*** Opening INFORMATION GIVEN ***

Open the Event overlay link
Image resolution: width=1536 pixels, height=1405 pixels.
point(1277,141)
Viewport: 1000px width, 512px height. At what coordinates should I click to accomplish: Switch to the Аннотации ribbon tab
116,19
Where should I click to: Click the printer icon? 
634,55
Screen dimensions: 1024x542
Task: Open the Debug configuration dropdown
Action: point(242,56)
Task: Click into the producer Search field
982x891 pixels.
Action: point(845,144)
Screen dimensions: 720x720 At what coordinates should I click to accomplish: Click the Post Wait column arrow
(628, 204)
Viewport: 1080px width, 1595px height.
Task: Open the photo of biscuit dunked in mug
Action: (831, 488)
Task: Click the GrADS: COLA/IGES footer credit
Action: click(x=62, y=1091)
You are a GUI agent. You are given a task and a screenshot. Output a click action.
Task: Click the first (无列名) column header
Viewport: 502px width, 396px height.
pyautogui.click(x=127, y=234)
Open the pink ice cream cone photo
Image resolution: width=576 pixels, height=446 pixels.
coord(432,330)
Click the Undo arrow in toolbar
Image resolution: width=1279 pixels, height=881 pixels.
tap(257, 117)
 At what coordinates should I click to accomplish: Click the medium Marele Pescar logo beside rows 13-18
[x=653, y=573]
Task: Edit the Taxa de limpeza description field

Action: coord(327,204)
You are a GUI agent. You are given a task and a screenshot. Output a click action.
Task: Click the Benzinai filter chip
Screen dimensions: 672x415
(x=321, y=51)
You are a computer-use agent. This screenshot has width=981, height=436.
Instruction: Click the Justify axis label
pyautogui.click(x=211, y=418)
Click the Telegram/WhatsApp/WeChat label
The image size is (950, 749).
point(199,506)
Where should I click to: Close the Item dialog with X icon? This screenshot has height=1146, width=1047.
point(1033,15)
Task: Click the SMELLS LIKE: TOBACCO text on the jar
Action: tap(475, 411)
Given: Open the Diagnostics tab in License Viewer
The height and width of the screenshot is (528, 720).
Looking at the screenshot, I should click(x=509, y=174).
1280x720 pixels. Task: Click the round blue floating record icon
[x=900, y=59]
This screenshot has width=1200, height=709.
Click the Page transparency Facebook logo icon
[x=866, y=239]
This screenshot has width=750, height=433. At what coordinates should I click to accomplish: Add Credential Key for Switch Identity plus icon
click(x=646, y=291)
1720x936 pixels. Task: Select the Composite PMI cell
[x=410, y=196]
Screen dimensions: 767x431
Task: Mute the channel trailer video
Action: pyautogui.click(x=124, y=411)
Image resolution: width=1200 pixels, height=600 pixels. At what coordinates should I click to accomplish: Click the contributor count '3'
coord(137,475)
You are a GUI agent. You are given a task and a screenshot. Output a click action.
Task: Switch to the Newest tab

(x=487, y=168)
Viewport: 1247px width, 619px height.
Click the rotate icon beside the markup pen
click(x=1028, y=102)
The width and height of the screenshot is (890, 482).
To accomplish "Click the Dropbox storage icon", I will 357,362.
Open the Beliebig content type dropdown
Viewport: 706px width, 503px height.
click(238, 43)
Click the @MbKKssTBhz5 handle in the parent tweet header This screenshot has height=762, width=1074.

*** Closing INFORMATION GIVEN ***

* _WHAT IS NEEDED_: Exactly reproduce every record.

* _SOLUTION FOR THIS EXERCISE_:
Open the Event overlay link
Image resolution: width=1536 pixels, height=1405 pixels.
point(1277,141)
Viewport: 1000px width, 512px height. At what coordinates should I click to accomplish: Switch to the Аннотации ribbon tab
116,19
Where should I click to: Click the printer icon? 
634,55
Screen dimensions: 1024x542
Task: Open the Debug configuration dropdown
Action: point(242,56)
Task: Click into the producer Search field
982x891 pixels.
Action: point(845,144)
Screen dimensions: 720x720 At what coordinates should I click to accomplish: Click the Post Wait column arrow
(628, 204)
Viewport: 1080px width, 1595px height.
Task: Open the photo of biscuit dunked in mug
Action: (831, 488)
Task: Click the GrADS: COLA/IGES footer credit
Action: click(x=62, y=1091)
You are a GUI agent. You are given a task and a screenshot. Output a click action.
Task: Click the first (无列名) column header
Viewport: 502px width, 396px height.
pyautogui.click(x=127, y=234)
Open the pink ice cream cone photo
Image resolution: width=576 pixels, height=446 pixels.
coord(432,330)
Click the Undo arrow in toolbar
Image resolution: width=1279 pixels, height=881 pixels.
tap(257, 117)
 At what coordinates should I click to accomplish: Click the medium Marele Pescar logo beside rows 13-18
[x=653, y=573]
Task: Edit the Taxa de limpeza description field

Action: coord(327,204)
You are a GUI agent. You are given a task and a screenshot. Output a click action.
Task: Click the Benzinai filter chip
Screen dimensions: 672x415
(x=321, y=51)
You are a computer-use agent. This screenshot has width=981, height=436.
Instruction: Click the Justify axis label
pyautogui.click(x=211, y=418)
Click the Telegram/WhatsApp/WeChat label
The image size is (950, 749).
point(199,506)
Where should I click to: Close the Item dialog with X icon? This screenshot has height=1146, width=1047.
point(1033,15)
Task: Click the SMELLS LIKE: TOBACCO text on the jar
Action: tap(475, 411)
Given: Open the Diagnostics tab in License Viewer
The height and width of the screenshot is (528, 720).
Looking at the screenshot, I should click(x=509, y=174).
1280x720 pixels. Task: Click the round blue floating record icon
[x=900, y=59]
This screenshot has width=1200, height=709.
Click the Page transparency Facebook logo icon
[x=866, y=239]
This screenshot has width=750, height=433. At what coordinates should I click to accomplish: Add Credential Key for Switch Identity plus icon
click(x=646, y=291)
1720x936 pixels. Task: Select the Composite PMI cell
[x=410, y=196]
Screen dimensions: 767x431
Task: Mute the channel trailer video
Action: pyautogui.click(x=124, y=411)
Image resolution: width=1200 pixels, height=600 pixels. At what coordinates should I click to accomplish: Click the contributor count '3'
coord(137,475)
You are a GUI agent. You are given a task and a screenshot. Output a click action.
Task: Switch to the Newest tab

(x=487, y=168)
Viewport: 1247px width, 619px height.
Click the rotate icon beside the markup pen
click(x=1028, y=102)
The width and height of the screenshot is (890, 482).
To accomplish "Click the Dropbox storage icon", I will 357,362.
Open the Beliebig content type dropdown
Viewport: 706px width, 503px height.
click(238, 43)
Click the @MbKKssTBhz5 handle in the parent tweet header This screenshot has height=762, width=1074.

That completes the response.